Everything in the records below except the images should be output exactly as written.

## [DATA EXCERPTS]
"""
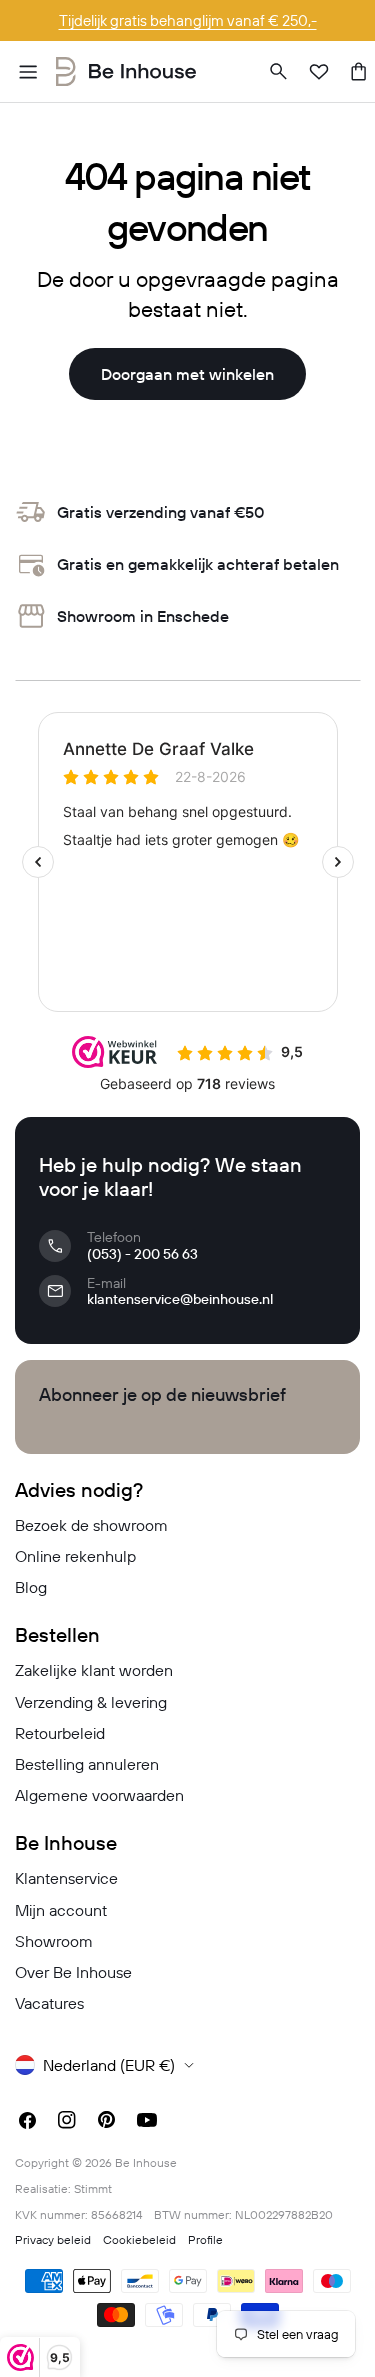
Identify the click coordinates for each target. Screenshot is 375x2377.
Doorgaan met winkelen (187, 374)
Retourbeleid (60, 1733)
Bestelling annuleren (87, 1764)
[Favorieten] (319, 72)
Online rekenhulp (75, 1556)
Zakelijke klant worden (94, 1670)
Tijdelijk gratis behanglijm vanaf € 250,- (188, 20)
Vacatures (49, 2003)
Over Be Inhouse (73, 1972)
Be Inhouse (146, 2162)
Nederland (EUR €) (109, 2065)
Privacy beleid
"""
## [OUTPUT BELOW]
Identify the click coordinates for each target. Screenshot is 375x2377.
Doorgaan met winkelen (187, 374)
Retourbeleid (60, 1733)
Bestelling annuleren (87, 1764)
[Favorieten] (319, 72)
Online rekenhulp (75, 1556)
Zakelijke klant worden (94, 1670)
Tijdelijk gratis behanglijm vanaf € 250,- (188, 20)
Vacatures (49, 2003)
Over Be Inhouse (73, 1972)
Be Inhouse (146, 2162)
Nederland (EUR €) (109, 2065)
Privacy beleid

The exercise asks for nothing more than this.